Marina Grasse und Edgar Khachatryan, beide vom Internationalen Netzwerk Friedenserziehung stellen das seit 2009 umgesetzte Projekt OMNIBUS 1325 zur Anwendung der UN-Resolution 1325, vor. Hier wird friedenspädagogische und dialogbasierte Arbeit von Frauen und Männern in der von zahlreichen ethnischen Konflikten betroffenen Region des Kaukasus geleistet.
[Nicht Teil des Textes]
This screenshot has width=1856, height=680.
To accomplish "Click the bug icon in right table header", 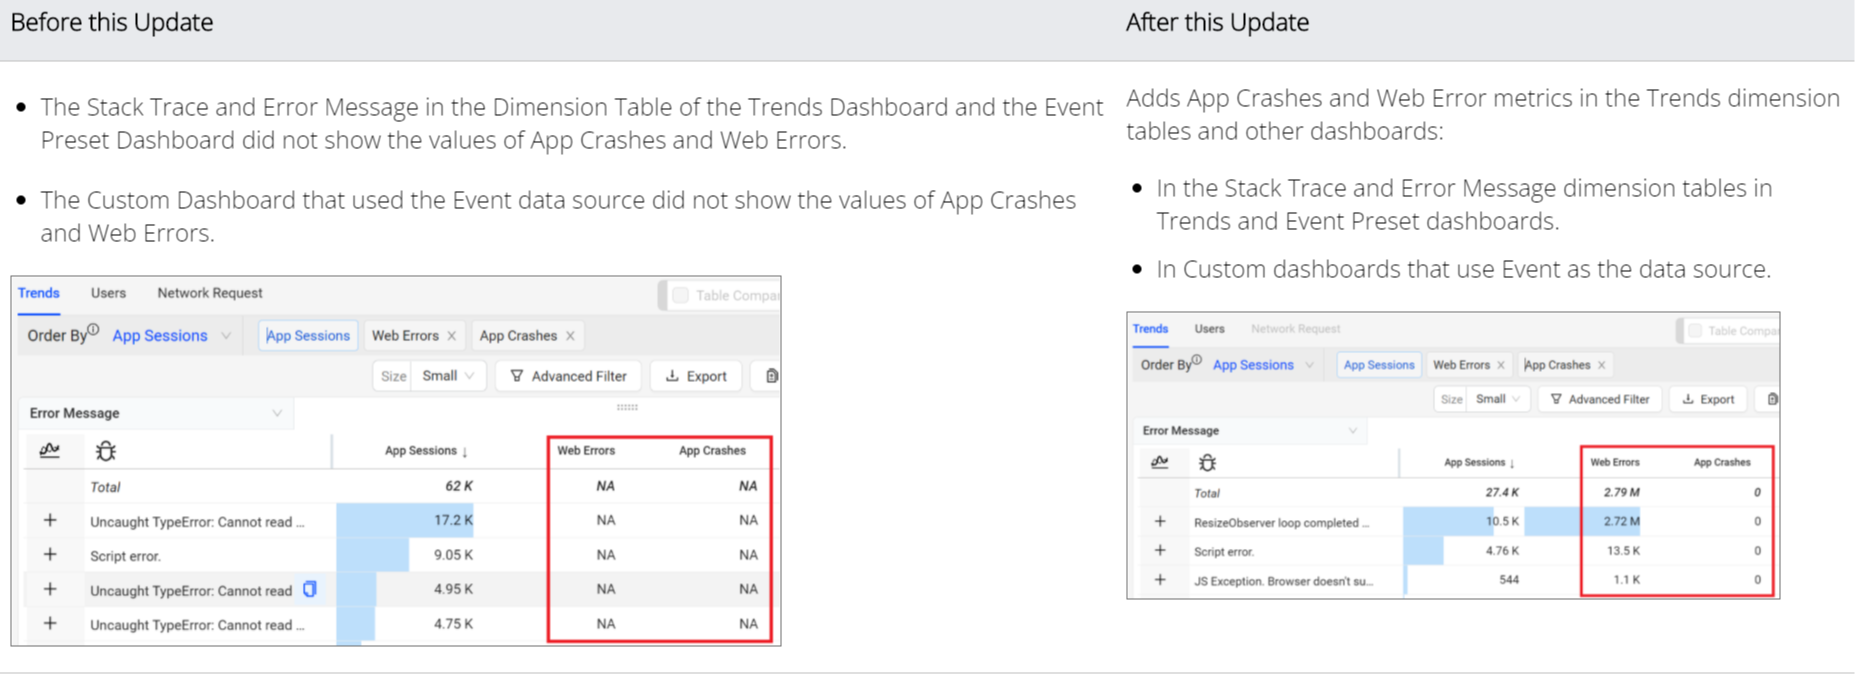I will point(1207,462).
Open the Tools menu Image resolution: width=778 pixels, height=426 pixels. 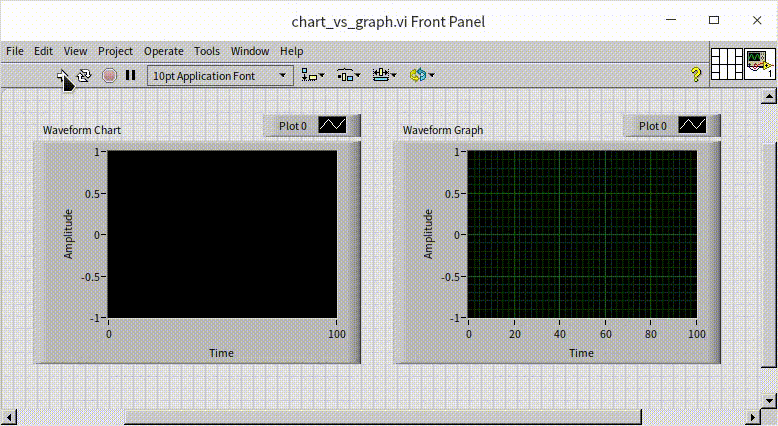pyautogui.click(x=207, y=51)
20 Menschen engagieren sich in der Kaukasusregion im kaukasisch-deutschen Netzwerk - unter ihnen sechs Männer. Zehn Aktivist_innen werden exemplarisch vorgestellt und schnell wird deutlich, dass ihre Initiative in der Friedenskonsolidierung auf komplexen Beweggründen und oft aus persönlicher Betroffenheit resultiert: Ina aus Grosny verlor ihre Familie im Tschetschenien-Krieg; Sergej engagiert sich seit der Geiselnahme in der Beslaner Schule (2004), in der Teile seiner Familie involviert waren;Valentina engagiert sich im soldiers mother movement.
Schnell tauchen Fragen nach Geschlechterstereotypen auf und werden anhand prägnanter Beispiele beantwortet: So können sich zum Beispiel Männer aufgrund ökonomischer Krisen in der Kaukasusregion nicht mehr als bread-winner betätigen, verstehen sich aber gleichwohl weiterhin als solche. Auch finden in der militärisch organisierten Gesellschaft nationalistische Ideen eine Heimat - in deren Folge es Männer oftmals zur Armee zieht, da ihnen dort der Erwerb von Heldentum suggeriert wird. Beispiele von aus den Konditionen ihrer angewachsenen Rolle herauskatapultierten Männern zeigen sich zuhauf an diesem Wochenende: Die überproportionale Zunahme von Eintritten in die Armee oder von häuslicher Gewalt als Ventil oder Bewältigungsmechanismen des intra- wie intersubjektiven Rollenkonfliktes werden wiederholt genannt.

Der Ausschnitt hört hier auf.